Why we have to act now

  • 20 June 2016

  • 10 minute read

A recent study which found that one in three young South Africans are victims of sexual abuse, highlights the pressing need to adapt the justice system to deal effectively with child witnesses, says Dr Karen Müller, CEO of The Child Witness Institute.

The study into child maltreatment was commissioned by the UBS Optimus Foundation and conducted by researchers from the University of Cape Town and the Centre for Justice and Crime Prevention. Published in May, it found that there were over 350 000 cases of sexual abuse in 2015 alone, reported Daily Maverick.

According to the study, 784 967 children are likely to have suffered some form of sexual abuse by the time they turn 17, a number that would fill Soccer City stadium eight times over, as the authors noted. That is 37% of all boys and 34% of all girls. And what is most disturbing is that only 31% of the girls, and none of the boys, reported these instances of abuse to the police. A technical report on the study implied that when children did report abuse,  “the trajectory of criminal justice, psychosocial support and child protection services” was not as effective as intended by local laws, policies and regulations.

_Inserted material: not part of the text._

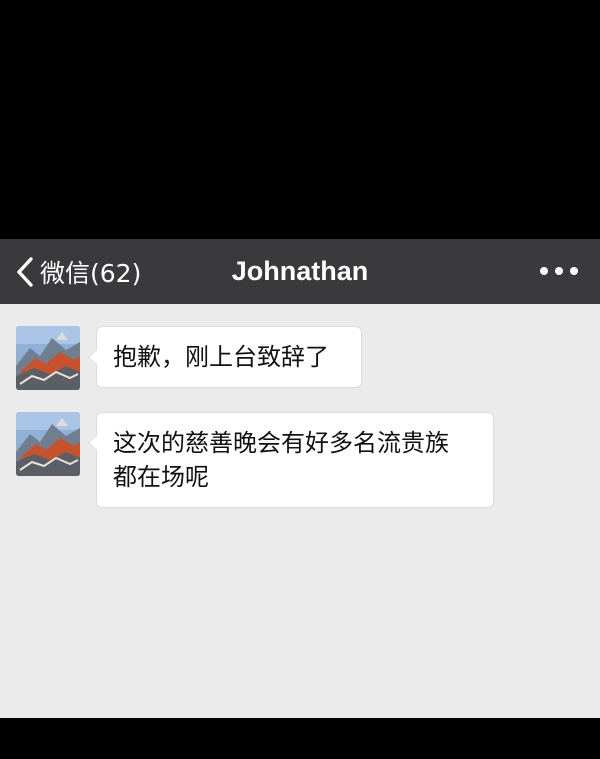 The height and width of the screenshot is (759, 600). I want to click on bottom-letterbox, so click(300, 738).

“It is a fractured system which delays justice and it is often too hard [for victims] to get the help that they really need,” Professor Catherine Ward, one of the authors of the Optimus study, told journalists in a briefing recently.

The lack of reliable data up to now has hindered the development of systems needed to protect and support children. In addition, the lack of support for social workers, teachers and potential guardians makes it difficult for children to report abuse safely. If there is no confidence in the system underreporting will remain an issue.

This is precisely what the Child Witness Institute has been working tirelessly to change. Although South Africa has inspiring legislation that aims to protect children and improve their experience in the criminal justice system, the implementation of this legislation has been piecemeal and sporadic, according to Dr Müller. “Sexual Offence courts have been rolled out throughout the country and include beautifully decorated waiting rooms and closed circuit equipment. However, there is minimal, if any, specialised training of prosecutors in these courts and presiding officers have also not received specialised training in this regard.”

And while the Child Witness Institute lauds the the Optimus report as an extremely good start, more intensive research is needed to focus on the prevention of sexual abuse, says Dr Müller. The Institute hopes to kick off its planned pilot study in the Eastern Cape by the end of the year, and the six-month programme will aim to get a clearer picture of the impact of sexual violence on child victims and how this is influenced by culture and location.

“It is crucial that we equip our children with the knowledge and skills to protect themselves, since in many instances they have to defend themselves against members of their very own families,”says Dr Müller. “The cycle of violence is perpetuated, because the majority of male victims will commit sexual (and other) offences and enter the criminal justice system as offenders, while abused girls will be revictimised and suffer from significant psychological illness if they do not receive some form of counselling. We have our work cut out for us.”